- What the exercise asks -
Repeat the lines of the material below, from the line containing "Given: Click the HumanEval row label" through the line containing "Looking at the", both included. Leave the pictures out of your answer.

Word and element locating data:
++++++++++

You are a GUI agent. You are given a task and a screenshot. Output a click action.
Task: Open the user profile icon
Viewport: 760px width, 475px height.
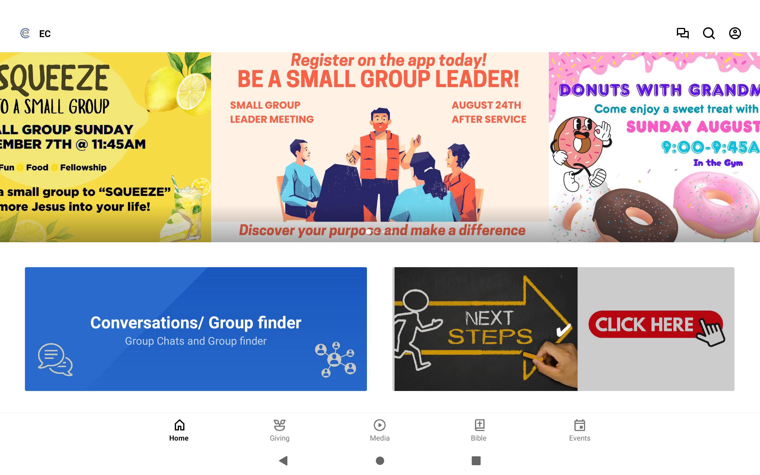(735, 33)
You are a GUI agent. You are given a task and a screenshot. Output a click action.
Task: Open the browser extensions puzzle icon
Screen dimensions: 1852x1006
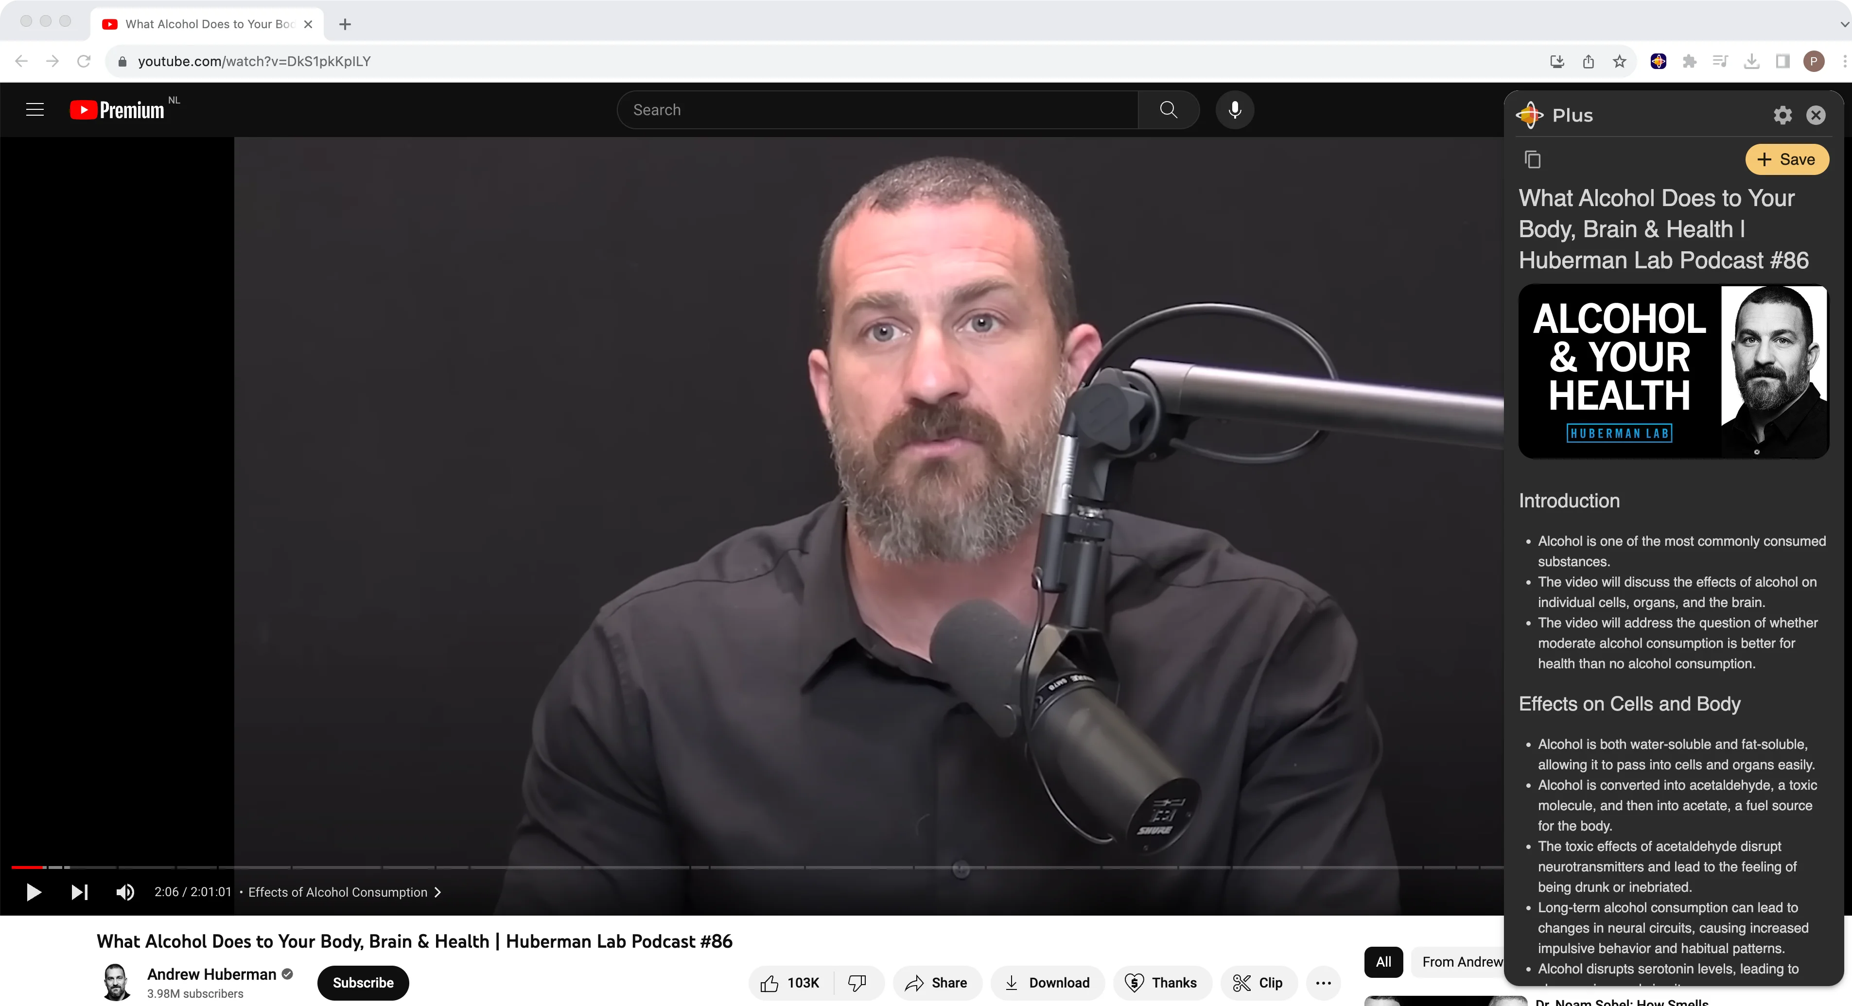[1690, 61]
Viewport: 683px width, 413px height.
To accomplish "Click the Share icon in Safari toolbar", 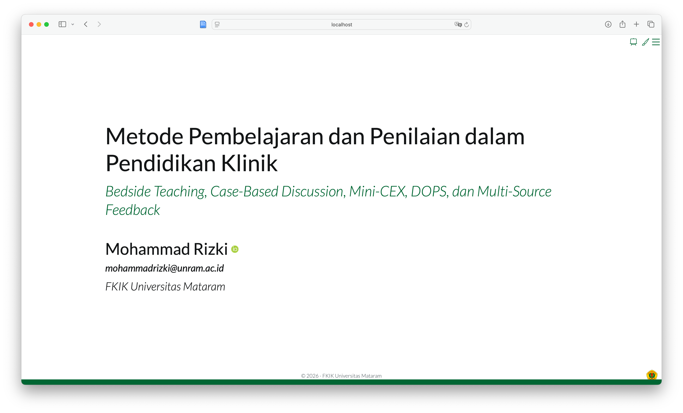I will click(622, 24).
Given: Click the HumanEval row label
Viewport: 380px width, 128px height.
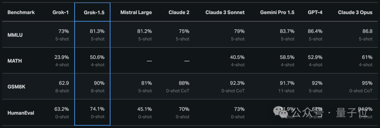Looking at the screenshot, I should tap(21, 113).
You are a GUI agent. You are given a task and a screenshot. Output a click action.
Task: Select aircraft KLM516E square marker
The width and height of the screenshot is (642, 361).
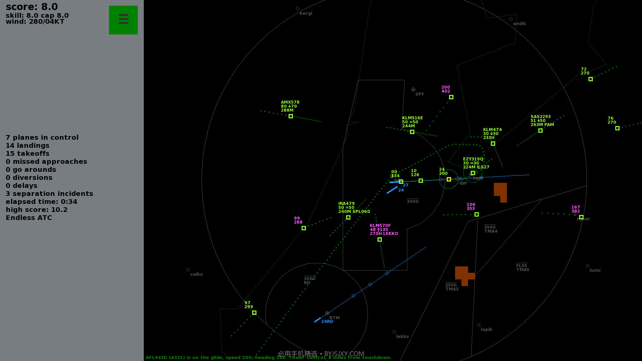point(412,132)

++++++++++

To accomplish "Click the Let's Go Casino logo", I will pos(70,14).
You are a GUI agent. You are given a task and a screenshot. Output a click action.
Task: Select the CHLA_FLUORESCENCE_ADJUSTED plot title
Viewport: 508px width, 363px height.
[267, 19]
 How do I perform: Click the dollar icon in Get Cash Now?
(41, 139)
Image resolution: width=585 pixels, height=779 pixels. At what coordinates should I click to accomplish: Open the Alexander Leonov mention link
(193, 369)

++++++++++

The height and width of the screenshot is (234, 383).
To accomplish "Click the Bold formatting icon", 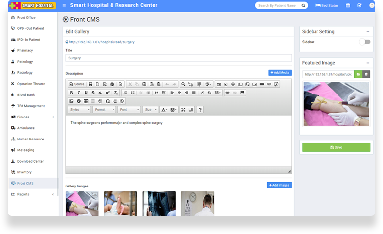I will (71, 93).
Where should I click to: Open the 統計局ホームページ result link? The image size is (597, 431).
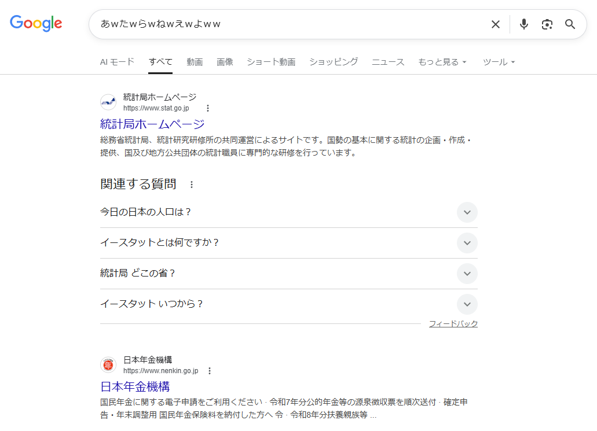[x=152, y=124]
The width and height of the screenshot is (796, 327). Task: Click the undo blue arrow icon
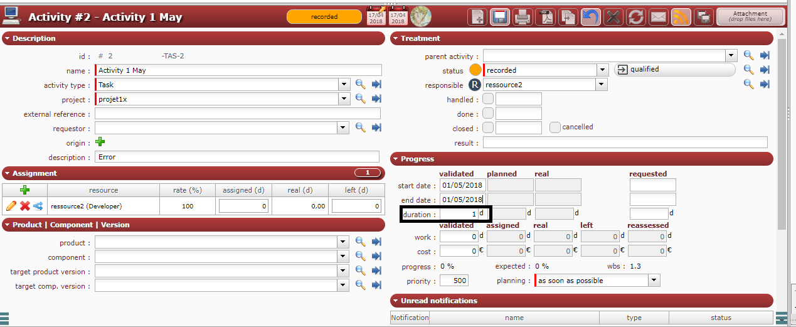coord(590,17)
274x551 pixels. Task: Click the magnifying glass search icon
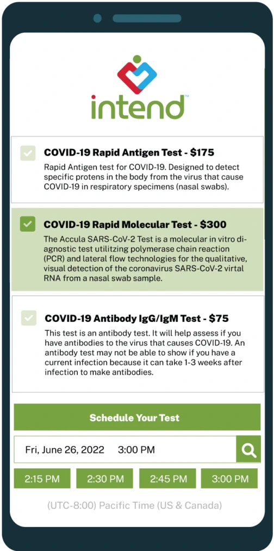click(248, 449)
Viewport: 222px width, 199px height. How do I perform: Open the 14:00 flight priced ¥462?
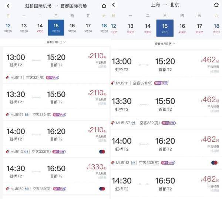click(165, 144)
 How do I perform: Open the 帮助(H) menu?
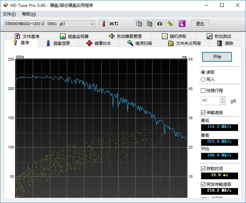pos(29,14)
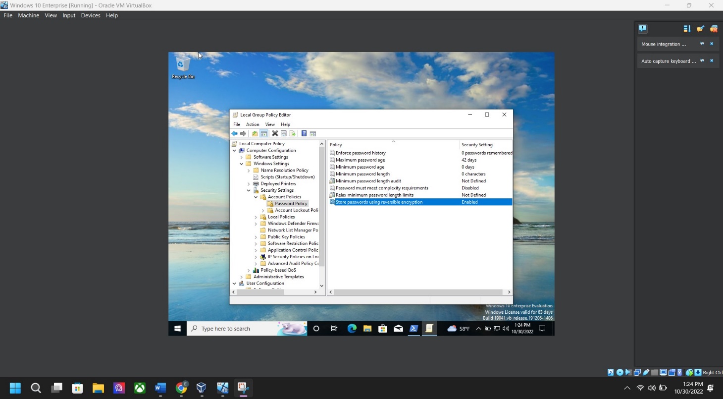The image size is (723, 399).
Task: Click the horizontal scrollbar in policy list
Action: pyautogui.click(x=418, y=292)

++++++++++

- Solution to this problem -
Given: Click the HumanEval row label
Viewport: 380px width, 128px height.
Looking at the screenshot, I should tap(21, 113).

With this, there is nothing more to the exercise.